**Records to process**
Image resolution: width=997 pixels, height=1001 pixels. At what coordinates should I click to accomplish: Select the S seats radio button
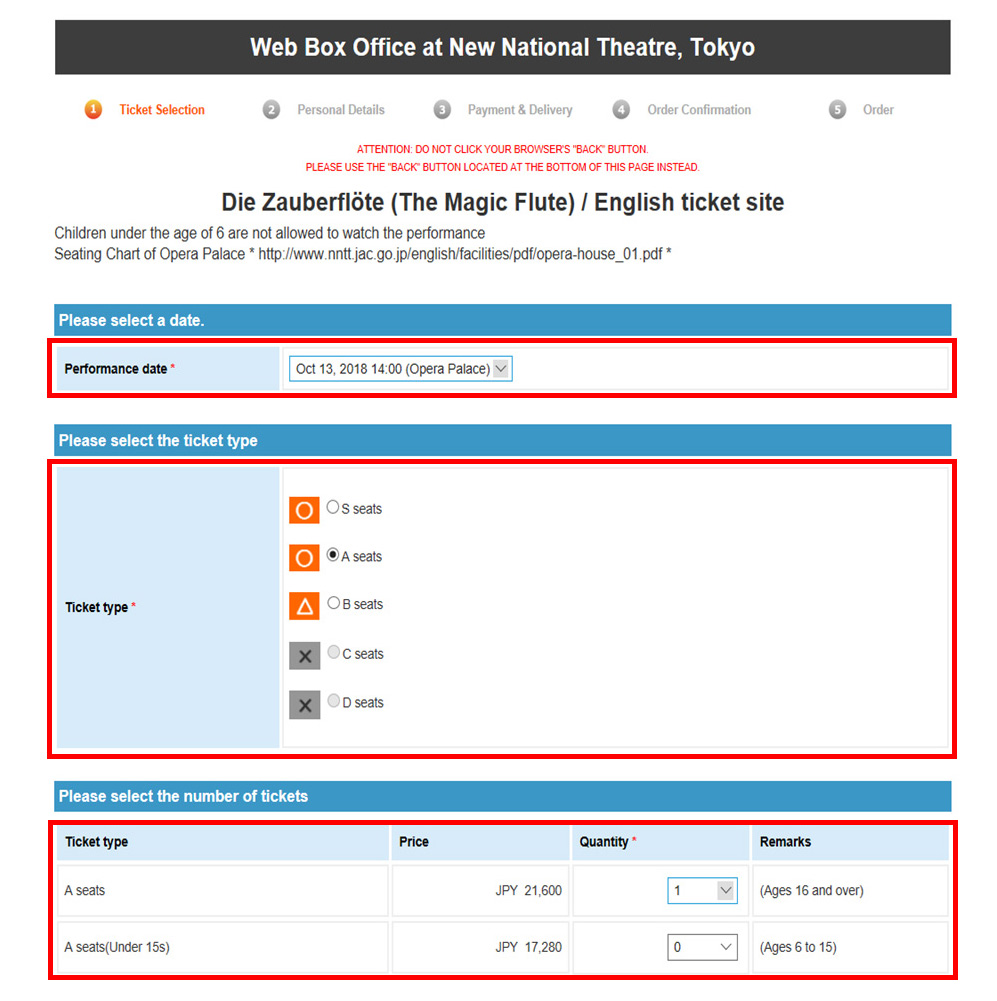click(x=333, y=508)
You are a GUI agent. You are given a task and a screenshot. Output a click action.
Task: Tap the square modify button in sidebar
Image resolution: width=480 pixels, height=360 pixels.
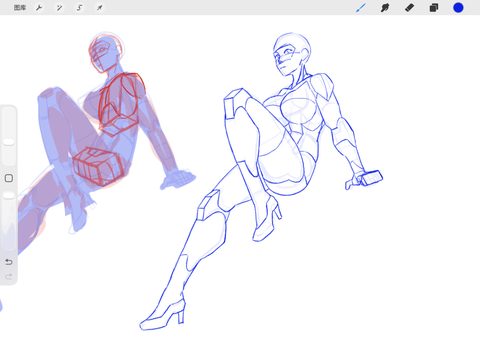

**Exercise aim**
Transcribe all lines above exactly, skipping pictures.

**Task response**
Image resolution: width=997 pixels, height=1001 pixels. At what coordinates should I click to accomplish: Select the S seats radio button
click(x=333, y=508)
You are a GUI agent. You are given a task and a screenshot. Output a click action.
Task: Tap the square modify button in sidebar
Image resolution: width=480 pixels, height=360 pixels.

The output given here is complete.